Of course, it would have been nice to actually trade Dalton to another team for draft picks, being as how it seems he no longer has a future here. But regardless, the Bengals still made a major splash by swapping Dalton out for a new quarterback in Finley, who the team spent a fourth-round pick on in the 2019 NFL Draft.
While everyone will now want to focus on which quarterback the Bengals could take in the 2020 NFL Draft, assuming they have a high pick and have a shot at one of Joe Burrow or Tua Tagovailoa, we can’t assume Finley isn’t a capable NFL starter until we get to see him play extensive regular-season snaps.
After all, there have been plenty of quarterbacks who were late-round picks or even undrafted that have turned into quality NFL starters, including Kirk Cousins, Dak Prescott, and even Gardner Minshew in the sixth round of this year’s NFL Draft.
Who’s to say Finley can’t be the Bengals’ version of Minshew?
And while it would have been nice to ship Dalton off for some future draft picks, there is a benefit to keeping him.
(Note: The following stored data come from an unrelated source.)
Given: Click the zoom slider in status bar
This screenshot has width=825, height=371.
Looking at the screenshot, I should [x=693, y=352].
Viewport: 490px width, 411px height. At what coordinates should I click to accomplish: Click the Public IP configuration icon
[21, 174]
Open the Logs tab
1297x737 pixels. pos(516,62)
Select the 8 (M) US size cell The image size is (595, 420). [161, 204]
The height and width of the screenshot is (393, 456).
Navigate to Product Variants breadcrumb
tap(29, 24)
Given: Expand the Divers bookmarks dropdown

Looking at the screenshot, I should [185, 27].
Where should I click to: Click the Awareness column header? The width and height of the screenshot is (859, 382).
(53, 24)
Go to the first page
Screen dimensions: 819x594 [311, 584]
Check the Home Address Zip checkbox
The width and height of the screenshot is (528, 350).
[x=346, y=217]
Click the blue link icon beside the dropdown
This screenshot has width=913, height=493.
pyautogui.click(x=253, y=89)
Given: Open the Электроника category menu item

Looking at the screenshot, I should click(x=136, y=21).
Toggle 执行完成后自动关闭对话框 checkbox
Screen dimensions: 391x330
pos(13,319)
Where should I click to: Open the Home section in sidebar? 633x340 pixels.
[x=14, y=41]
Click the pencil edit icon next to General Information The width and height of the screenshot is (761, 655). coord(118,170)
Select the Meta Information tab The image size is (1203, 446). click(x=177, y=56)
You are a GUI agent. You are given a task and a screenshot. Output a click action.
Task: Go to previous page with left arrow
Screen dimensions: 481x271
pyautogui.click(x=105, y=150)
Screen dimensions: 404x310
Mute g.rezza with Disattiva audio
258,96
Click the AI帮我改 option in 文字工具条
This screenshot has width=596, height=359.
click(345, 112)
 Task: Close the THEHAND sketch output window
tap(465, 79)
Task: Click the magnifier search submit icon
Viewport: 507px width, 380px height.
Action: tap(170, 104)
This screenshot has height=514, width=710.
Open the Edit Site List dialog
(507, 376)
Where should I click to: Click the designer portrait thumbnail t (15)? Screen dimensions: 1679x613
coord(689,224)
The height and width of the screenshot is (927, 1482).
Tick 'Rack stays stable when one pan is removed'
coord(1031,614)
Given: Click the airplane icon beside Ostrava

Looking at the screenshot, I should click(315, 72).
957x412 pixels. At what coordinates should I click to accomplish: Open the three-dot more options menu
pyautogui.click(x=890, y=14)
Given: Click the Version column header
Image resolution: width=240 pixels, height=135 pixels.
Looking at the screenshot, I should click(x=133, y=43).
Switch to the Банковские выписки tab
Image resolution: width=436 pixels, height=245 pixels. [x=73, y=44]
He’ll now be essentially another assistant coach to help Finley learn the ropes of being an NFL starter, which could prove beneficial in the long run if the rookie turns out to be a capable starter.
But more than likely, Finley will be a downgrade from Dalton, which isn’t necessarily a bad thing either.
Let’s face it: If Dalton had remained the starter with the return of A.J. Green and possibly Cordy Glenn (even now, he’d likely be a big upgrade at either tackle spot or even at left guard, where he was originally set to play before Clint Boling retired), not to mention the eventual return of Dre Kirkpatrick, Carl Lawson, and possibly John Ross and Darius Phillips if they get IR-return designations, there’s plenty of reason to think the Bengals would have won several games over the second half of the season.
Assuming Green returned after the bye week, I was expecting the Bengals to win three games over the final eight weeks. The Dolphins are still in full tank mode, while the Jets aren’t too far behind, and the Raiders, Steelers and Browns may all be out of the playoff mix when the Bengals face them.
And lest we forget Green is a Ravens-killer, and that’s who the Bengals face in Week 10 following a bye week, the same week the Ravens play their biggest game of the season vs. New England, so it’s easy to see scenario where they come to Paul Brown Stadium ripe for an upset.
That’s why it’s easy to see the Green/Dalton duo doing enough to steal some wins down the stretch and finish 3-13 or even 4-12.
Heck, they did just that in 2008, starting 0-8 before going 4-3-1 with a team that has a strong argument for being worse than what the 2019 Bengals will have over the final eight games. And the 2010 team started 2-11 before winning two of their final three games, so there’s a somewhat recent history of this franchise getting off to a historically bad start only to finish strong and avoid having a top 3-5, which is usually when the top-tier quarterback prospects are drafted.
So, another late-season strong finish could have once again put the Bengals out of position to draft a guy like Tua or Burrow, while also making it easier for the Bengals to justify keeping Dalton and signing him to another extension.
That may be the worse-case scenario, if the last four years are any indicator. I think it’s safe to say the last thing Bengals fans want is another decade of losing seasons mixed in with some Wild Card losses in the playoffs.
Now, if the Bengals have a strong finish that takes them out of the running for a top-tier quarterback, it will hopefully be because Finley played well and showed he could potentially be a franchise quarterback, even an upgrade over Dalton.
Or, Finley could end up being a downgrade from Dalton and help ensure this team remains in the hunt for the No. 1 or 2 pick.
Either way, the Bengals are now moving in a significantly better direction than what any of us anticipated prior to the trade deadline. They actually made progress toward better days.